Valentín, compañero de Historia, tuvo la ocurrencia de afirmar que la ENEP Acatlán era el mejor centro social que conocía en ese tiempo, porque ahí podía relacionarse con muchachas con las que ir a las fiestas, practicar algún deporte, salir a tomar con los amigos con poco dinero, ir al cine, recitales y conferencias, participar en actividades sociales y políticas, aprender idiomas y, si daba tiempo, terminar alguna carrera con la cual ganarse la vida honradamente. Todos soltamos la carcajada de forma unánime, pero el compañero de la gracejada no mentía.

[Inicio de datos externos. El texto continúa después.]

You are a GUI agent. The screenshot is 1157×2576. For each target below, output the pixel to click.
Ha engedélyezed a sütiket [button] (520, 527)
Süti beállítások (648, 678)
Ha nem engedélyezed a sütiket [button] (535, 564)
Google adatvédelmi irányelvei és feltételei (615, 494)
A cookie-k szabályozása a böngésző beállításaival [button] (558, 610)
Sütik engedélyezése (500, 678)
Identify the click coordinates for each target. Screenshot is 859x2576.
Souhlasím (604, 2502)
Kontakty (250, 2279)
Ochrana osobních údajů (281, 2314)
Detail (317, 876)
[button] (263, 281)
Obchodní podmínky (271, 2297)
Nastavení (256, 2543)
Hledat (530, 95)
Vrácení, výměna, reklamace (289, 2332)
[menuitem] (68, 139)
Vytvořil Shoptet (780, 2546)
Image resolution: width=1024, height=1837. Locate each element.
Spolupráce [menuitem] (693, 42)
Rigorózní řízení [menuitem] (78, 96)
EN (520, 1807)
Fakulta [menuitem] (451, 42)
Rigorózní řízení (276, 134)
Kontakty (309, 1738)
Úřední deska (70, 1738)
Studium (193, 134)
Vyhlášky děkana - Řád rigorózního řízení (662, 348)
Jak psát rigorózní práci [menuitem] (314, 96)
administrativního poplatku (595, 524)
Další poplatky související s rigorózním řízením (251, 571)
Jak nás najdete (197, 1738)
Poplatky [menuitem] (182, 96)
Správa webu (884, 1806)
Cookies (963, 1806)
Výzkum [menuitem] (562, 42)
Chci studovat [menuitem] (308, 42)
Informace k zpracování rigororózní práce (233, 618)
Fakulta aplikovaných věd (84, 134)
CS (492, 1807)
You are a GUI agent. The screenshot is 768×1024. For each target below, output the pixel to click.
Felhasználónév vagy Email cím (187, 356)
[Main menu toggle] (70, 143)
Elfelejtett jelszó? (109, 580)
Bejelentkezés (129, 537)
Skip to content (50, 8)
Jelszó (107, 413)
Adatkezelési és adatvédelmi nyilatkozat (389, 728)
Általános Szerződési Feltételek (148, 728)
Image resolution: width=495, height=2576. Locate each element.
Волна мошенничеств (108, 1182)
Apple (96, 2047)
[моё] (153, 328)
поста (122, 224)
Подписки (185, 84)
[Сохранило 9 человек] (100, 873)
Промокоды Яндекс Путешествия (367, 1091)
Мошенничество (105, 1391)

Debo mencionar que, al ingresar al segundo semestre, varias compañeras y compañeros, no solo de Pedagogía sino del tronco común, fueron perdiendo al padre, a la madre o a ambos. En lo personal, mi padre falleció, lo que le dio un giro a mi estabilidad, ya que tuve que buscar trabajo si deseaba continuar con mis estudios. Ahí encontré al compañero de mi vida y confirmé que había elegido bien mi vocación, misma que hasta la fecha sigo ejerciendo, por lo que lo dicho por la maestra Cristina González se fue convirtiendo en un decreto de la verdad. Todos quienes la escuchamos quedamos verdaderamente sorprendidos del presagio, esa ojeada al futuro que nos compartió uno de los primeros días de clases en la ENEP Acatlán.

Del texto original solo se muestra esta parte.